-- Start of Source excerpt --
# Central Virginia Club, Show?



## slipperheads (Oct 17, 2007)

Greetings from Richmond everyone. I was wondering if there was an existant club or show in the Richmond area dedicated to amphibians that anyone has been to yet? The one in the Hampton Inn is right next to my house, and there's only one stand there for PDFs. Are there any other people in the Richmond area that have a club organized?


----------



## rcteem (Mar 24, 2009)

I'm afraid not. Tom and jane are the only pdf's around at reptile shows in the south east for the most part. All you have is the virgina group on here and some local breeders


----------



## Endagr8 (Feb 17, 2010)

Maryland Reptile Farm - Shows
There's usually a guy there that sells solely PDFs and PDF supplies.


----------



## ridinshotgun (Nov 28, 2007)

Has the vendor been at any recent shows? Last two I went to over year ago he was no longer there.

Here are two groups right here on DB to check out:

http://www.dendroboard.com/forum/groups/va-froggers.html

http://www.dendroboard.com/forum/groups/virginia-southern-md-frog-group.html

Nothing has been going on right here in Central VA but several of us have gone up the MADS get togethers when held in MD.


----------



## Alpha Pro Breeders (Oct 13, 2008)

I normally do that show, but am taking a few shows off to get ready for my sons graduation party.
-- End of Source excerpt --
Task to carry out: Write out, word for word, the part of the forum thread between "I'm afraid not." and "and PDF supplies.", inclusive. The records that come next are separate from the forum thread.
-- Start of Entries provided --
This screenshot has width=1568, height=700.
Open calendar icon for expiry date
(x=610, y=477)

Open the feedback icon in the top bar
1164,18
-- End of Entries provided --
-- Start of Entries provided --
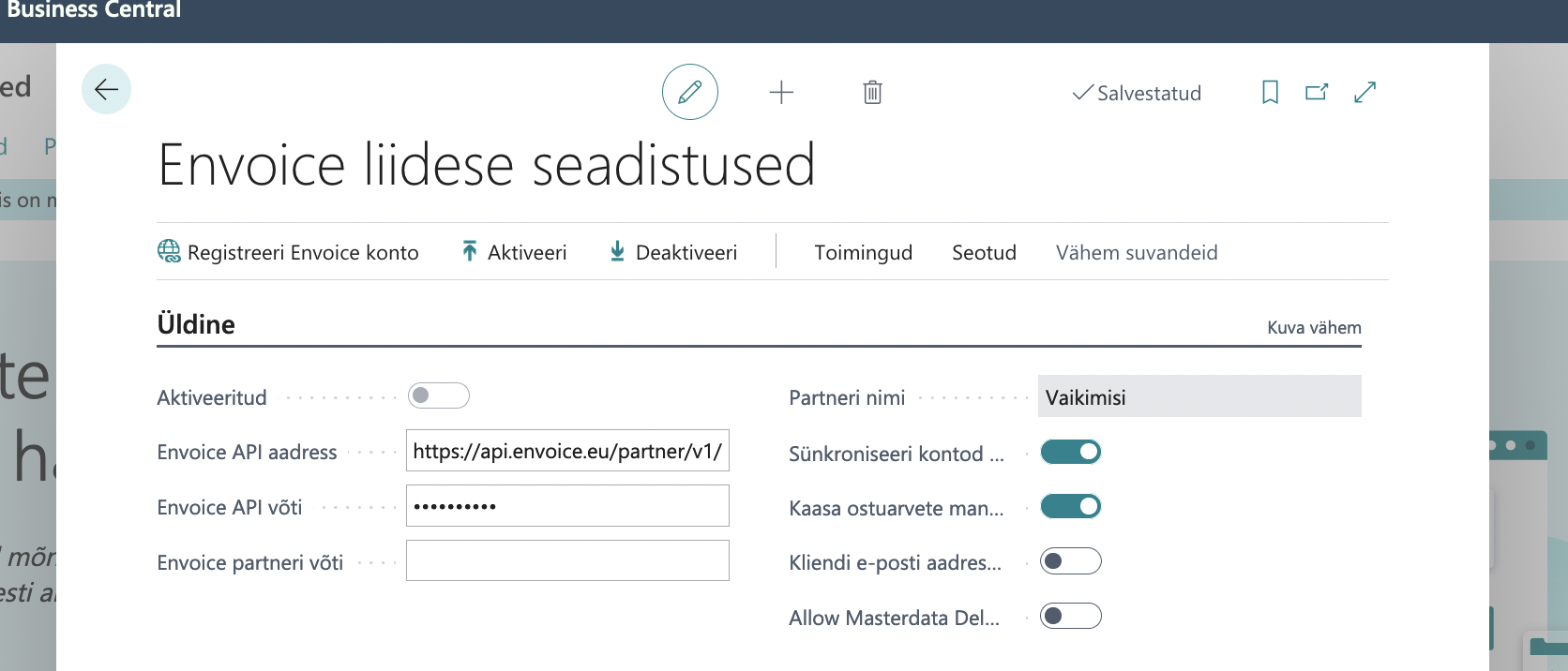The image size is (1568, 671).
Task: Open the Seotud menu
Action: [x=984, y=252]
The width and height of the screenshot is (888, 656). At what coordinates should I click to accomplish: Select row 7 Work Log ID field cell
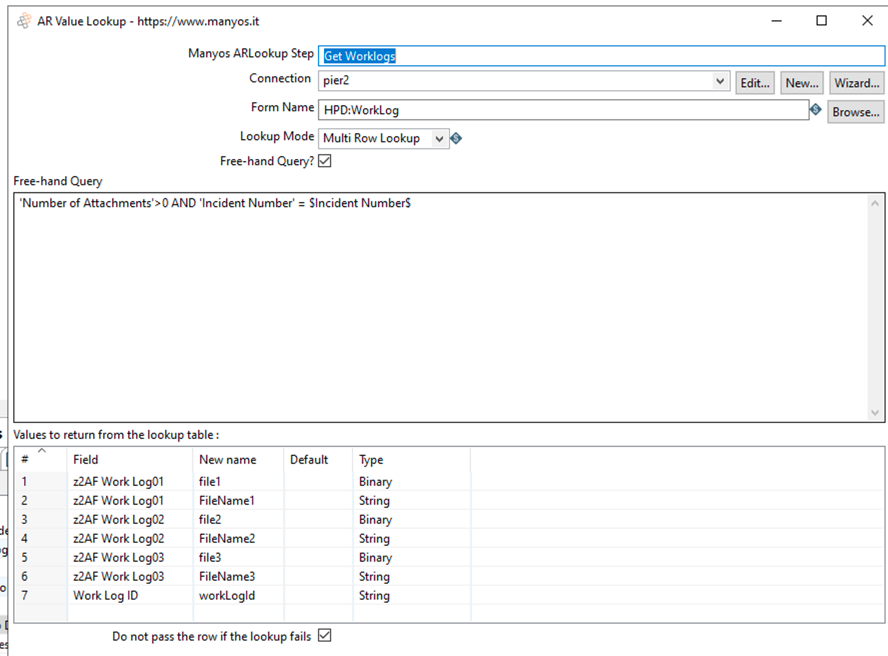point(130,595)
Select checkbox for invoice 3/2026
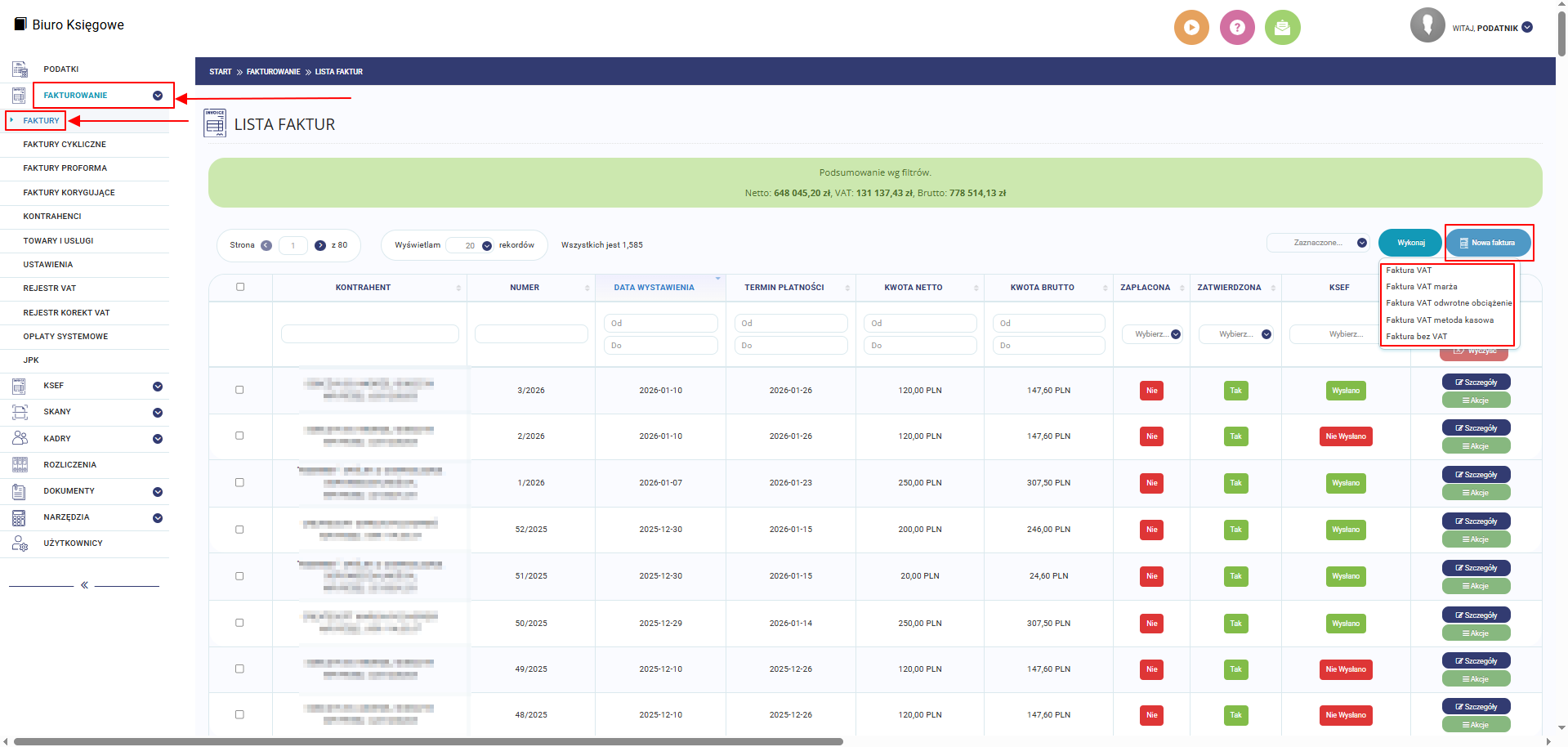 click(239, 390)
-- End of Entries provided --
-- Start of Entries provided --
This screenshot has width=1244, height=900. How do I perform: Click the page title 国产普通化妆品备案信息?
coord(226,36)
-- End of Entries provided --
Solution for this problem:
I'm afraid not. Tom and jane are the only pdf's around at reptile shows in the south east for the most part. All you have is the virgina group on here and some local breeders


----------



## Endagr8 (Feb 17, 2010)

Maryland Reptile Farm - Shows
There's usually a guy there that sells solely PDFs and PDF supplies.